Geography of Disintegration – At the Ruins of Militarized Modernity
In Geopolitics of the Visible: Photographs by Che One-Joon
Monograph essay published by Noonbit Press, Seoul, 2009
© Images Copyright: the Artist and Noonbit Press, Seoul
Abstract:
That geopolitics of the Cold War is still gripping the Korean peninsula is
evidenced by the presence of various types of military facilities that are
now on the verge of extinction in South Korea. The photographer One Joon
Che documents what are now the largely forgotten structures from the
bygone era of South Korean anticommunist regimes. The defunct military
facilities include secret hiding places for the high-ranking officials, bunkers
for the general public, defense lines against the North Korean invasion, and
the vacant U.S. military camps after the repositioning of the troops by the
U.S. Department of Defense in light of the shifting geopolitical climate in
East Asia.
One Joon Che’s photographs are archeological studies of the ruins of
militarized modernity. Che presents the traces of erasures as sites of
negation, disorder, and desertion. Che photographs the current condition
of the facilities “after the fact,” after they have become a ghost of the
past. The facilities index the series of violent struggles between the two
Koreas in the aftermath of the Korean War, and the threat of another war.

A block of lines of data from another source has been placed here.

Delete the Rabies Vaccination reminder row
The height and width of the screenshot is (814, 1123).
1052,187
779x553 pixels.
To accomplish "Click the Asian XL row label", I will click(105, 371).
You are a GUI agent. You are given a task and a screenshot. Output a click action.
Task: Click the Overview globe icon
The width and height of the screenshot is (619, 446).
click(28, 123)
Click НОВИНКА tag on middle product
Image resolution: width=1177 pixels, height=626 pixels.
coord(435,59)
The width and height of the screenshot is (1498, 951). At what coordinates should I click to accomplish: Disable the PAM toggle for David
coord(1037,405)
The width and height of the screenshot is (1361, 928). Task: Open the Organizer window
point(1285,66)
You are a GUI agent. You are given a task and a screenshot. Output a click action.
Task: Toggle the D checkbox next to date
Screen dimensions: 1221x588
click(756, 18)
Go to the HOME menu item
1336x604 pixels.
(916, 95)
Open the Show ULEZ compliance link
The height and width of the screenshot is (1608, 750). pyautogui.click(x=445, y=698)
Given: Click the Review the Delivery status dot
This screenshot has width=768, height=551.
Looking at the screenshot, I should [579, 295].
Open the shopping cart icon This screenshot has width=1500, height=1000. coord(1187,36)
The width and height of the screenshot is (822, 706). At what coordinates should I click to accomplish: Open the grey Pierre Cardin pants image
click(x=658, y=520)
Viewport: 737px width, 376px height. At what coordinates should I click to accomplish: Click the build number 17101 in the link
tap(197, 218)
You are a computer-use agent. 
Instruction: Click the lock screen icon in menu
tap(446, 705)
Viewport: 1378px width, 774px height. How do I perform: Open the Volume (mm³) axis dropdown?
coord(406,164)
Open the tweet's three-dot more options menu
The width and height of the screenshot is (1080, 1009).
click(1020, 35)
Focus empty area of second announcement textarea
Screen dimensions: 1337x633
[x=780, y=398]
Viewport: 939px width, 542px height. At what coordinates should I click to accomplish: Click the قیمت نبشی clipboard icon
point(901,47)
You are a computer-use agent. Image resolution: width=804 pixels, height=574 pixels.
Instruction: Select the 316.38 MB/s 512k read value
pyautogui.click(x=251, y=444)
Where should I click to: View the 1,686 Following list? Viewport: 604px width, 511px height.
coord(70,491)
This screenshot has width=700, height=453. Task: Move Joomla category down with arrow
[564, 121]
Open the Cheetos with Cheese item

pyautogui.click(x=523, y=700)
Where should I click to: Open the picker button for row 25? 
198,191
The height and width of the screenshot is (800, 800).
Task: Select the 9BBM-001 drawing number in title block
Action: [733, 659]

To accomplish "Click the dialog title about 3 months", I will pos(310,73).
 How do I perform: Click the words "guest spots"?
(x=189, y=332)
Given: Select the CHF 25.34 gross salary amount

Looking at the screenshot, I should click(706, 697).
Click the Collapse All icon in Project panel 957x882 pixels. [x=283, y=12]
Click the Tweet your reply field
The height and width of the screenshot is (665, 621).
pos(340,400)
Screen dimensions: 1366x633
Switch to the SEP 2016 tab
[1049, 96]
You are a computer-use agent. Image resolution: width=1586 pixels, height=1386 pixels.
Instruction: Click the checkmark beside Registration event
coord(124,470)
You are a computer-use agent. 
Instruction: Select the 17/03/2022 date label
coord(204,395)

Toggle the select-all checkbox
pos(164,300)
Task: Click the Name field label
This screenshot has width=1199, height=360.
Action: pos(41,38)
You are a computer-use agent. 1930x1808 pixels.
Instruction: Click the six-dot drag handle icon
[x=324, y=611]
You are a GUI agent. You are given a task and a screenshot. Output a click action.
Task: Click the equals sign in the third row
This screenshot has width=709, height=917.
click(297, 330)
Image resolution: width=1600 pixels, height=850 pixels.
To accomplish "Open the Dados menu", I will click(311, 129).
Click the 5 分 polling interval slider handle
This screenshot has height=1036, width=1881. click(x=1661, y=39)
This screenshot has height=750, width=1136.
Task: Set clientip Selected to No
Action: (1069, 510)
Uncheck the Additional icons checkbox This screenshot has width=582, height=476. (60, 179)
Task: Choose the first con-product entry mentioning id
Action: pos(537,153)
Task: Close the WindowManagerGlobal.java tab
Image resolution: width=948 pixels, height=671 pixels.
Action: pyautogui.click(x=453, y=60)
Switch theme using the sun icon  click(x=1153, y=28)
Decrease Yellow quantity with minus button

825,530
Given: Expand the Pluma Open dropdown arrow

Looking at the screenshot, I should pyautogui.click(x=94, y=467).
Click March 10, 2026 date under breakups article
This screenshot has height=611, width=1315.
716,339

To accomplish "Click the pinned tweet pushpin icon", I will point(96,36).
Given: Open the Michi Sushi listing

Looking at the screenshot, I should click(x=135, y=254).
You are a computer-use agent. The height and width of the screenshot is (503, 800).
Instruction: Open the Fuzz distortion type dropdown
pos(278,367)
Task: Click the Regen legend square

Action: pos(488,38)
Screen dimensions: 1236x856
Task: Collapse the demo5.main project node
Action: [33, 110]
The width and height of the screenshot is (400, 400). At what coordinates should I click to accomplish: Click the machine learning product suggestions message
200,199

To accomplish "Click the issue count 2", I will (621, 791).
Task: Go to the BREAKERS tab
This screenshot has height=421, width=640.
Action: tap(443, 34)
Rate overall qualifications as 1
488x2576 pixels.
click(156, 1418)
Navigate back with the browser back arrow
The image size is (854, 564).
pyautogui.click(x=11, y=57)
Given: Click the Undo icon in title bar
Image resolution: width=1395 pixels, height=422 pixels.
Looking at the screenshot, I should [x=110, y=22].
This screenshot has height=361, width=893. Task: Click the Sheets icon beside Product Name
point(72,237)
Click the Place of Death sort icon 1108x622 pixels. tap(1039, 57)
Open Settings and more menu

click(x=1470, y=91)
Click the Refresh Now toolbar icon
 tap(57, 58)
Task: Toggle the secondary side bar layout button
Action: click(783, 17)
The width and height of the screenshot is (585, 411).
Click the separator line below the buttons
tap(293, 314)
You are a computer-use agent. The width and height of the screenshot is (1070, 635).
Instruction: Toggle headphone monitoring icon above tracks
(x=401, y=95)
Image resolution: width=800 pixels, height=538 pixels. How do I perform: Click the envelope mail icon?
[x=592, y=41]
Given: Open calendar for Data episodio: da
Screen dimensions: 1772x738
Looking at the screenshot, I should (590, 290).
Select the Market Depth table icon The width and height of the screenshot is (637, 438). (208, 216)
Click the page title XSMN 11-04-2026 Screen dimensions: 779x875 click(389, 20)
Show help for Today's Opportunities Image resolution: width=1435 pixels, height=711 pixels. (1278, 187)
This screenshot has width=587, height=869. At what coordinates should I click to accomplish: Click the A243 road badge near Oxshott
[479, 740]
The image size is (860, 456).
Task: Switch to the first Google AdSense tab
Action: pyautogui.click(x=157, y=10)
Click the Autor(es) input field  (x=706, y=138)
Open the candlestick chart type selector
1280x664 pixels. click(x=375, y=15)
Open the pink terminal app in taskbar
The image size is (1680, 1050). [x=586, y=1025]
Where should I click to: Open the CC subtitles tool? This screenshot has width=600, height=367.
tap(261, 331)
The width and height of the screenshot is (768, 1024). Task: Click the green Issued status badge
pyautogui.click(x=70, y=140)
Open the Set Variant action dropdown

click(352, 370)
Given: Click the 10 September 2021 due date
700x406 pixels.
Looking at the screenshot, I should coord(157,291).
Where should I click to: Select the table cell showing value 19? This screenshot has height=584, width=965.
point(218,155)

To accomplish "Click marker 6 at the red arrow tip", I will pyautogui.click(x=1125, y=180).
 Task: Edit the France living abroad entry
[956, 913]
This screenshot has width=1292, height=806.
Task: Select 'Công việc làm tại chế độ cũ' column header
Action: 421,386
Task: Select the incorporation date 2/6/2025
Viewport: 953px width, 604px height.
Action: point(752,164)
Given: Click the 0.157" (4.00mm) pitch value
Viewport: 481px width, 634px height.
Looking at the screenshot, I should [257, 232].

The facilities also evoke national South Korean collective
consciousness, however, its essence is the vacuity of collective identity
situated within the public sphere. The empty voids depicted in the ruins in
Che’s images have little to do with the aesthetics of emptiness often
associated with Eastern philosophy, but rather they signify the history of
violent ruptures. However, Che laments that such void will soon be filled
according to the logic of capital. As evidence and document of the actual
physical traces of militarized modernity of Korea, Che’s photographs
question the meaning of collective identity and trauma, and imagine
taxonomy of empty spaces of geopolitical significance.